RECORDS PROVIDED:
------
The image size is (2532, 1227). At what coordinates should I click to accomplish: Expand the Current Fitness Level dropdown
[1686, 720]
------
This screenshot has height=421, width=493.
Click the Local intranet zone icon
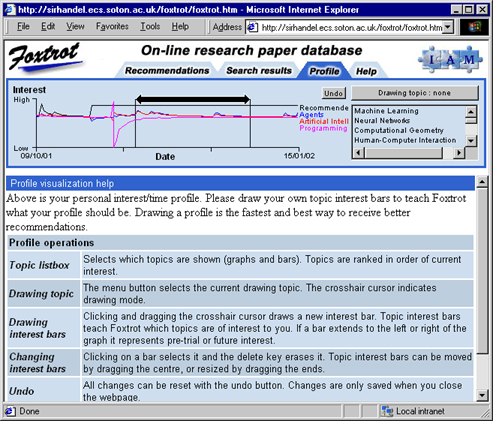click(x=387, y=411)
------
REQUIRED WORK:
Rewrite the lines from the one containing "This screenshot has height=421, width=493." through the one containing "click(x=387, y=411)", inclusive, with "icon" replaced by "symbol" and everything else unchanged. Leave the pictures out.

FULL RESPONSE:
This screenshot has height=421, width=493.
Click the Local intranet zone symbol
click(x=387, y=411)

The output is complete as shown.